Peter instructs us to "grow in the grace and knowledge of our Lord and Savior Jesus Christ" (2 Pet 3:18). For Joe, growing in God's grace is essential for rooting out anger in the circumstances like these. Growing in grace will take on several fronts:
First, it will mean he takes an accurate assessment (sober judgment) of himself by acknowledging his own standards and accepting his limitations. Joe must understand that his expectations of himself are unrealistic. He does not consider his fallen nature but only sees what he "should" do as the ideal Joe without understanding that he is simply Joe - fallen but favored.
Secondly, growing in grace means that Joe ought to recognize the standards he has placed on himself are tied to how he feels about himself. Joe's worth is tied to his performance. When he performs well according to his standard, he feels worthy. And when he makes mistakes or fails, he is a failure. Joe's journey will be about letting go of his performance-based worth and accepting a worth found not only in God's favor but in Christ's performance for Joe on the cross.

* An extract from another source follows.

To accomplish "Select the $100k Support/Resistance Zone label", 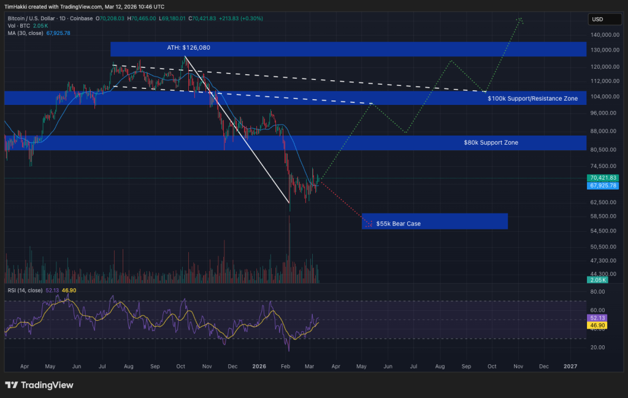I will (532, 98).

While much more can be said about Joe growing in grace, these two steps in his journey will be critical for his growth in Christ. To help in his journey, Joe read the book Transforming Grace by Jerry Bridges and memorized Romans 8:1 (Therefore, there is no condemnation…) and Ephesians 2:8-9 (It is by grace you are saved…). Joe began to write down his standards for himself in different areas of his life and applied various scripture verses on grace to these standards in an adjacent column. In this process, he even recognized the standards he had set for other people as well. He made attempts to apply grace in these circumstances resulting in a reduction of self-condemnation and freedom from self-made standards. Joe's fruit was changing because his heart was changing. Joe was beginning to live by grace.
The expectations or standards we've set for ourselves and others can significantly impact our lives
The expectations or standards we've set for ourselves and others can significantly impact our lives. Like Joe, our fruit often reveals to us that something more is going on at the heart level that needs attending. When such fruit is revealed, it provides an opportunity to look into our hearts and discover that we have a greater need for grace. For Joe, cursing over spilt paint revealed how his performance orientation (law of works mentality) was rooted in his search for worth. It is only through grace, however, that Joe's worth and subsequent fruit would change, and he would find peace. In this process, Joe discovered that he is not saved through his perfect works but by God's grace alone.
Our journeys in grace will lead us to find hope, freedom, and peace through Christ. May His saving grace empower us to live lives pleasing to Him and for His glory. Amen.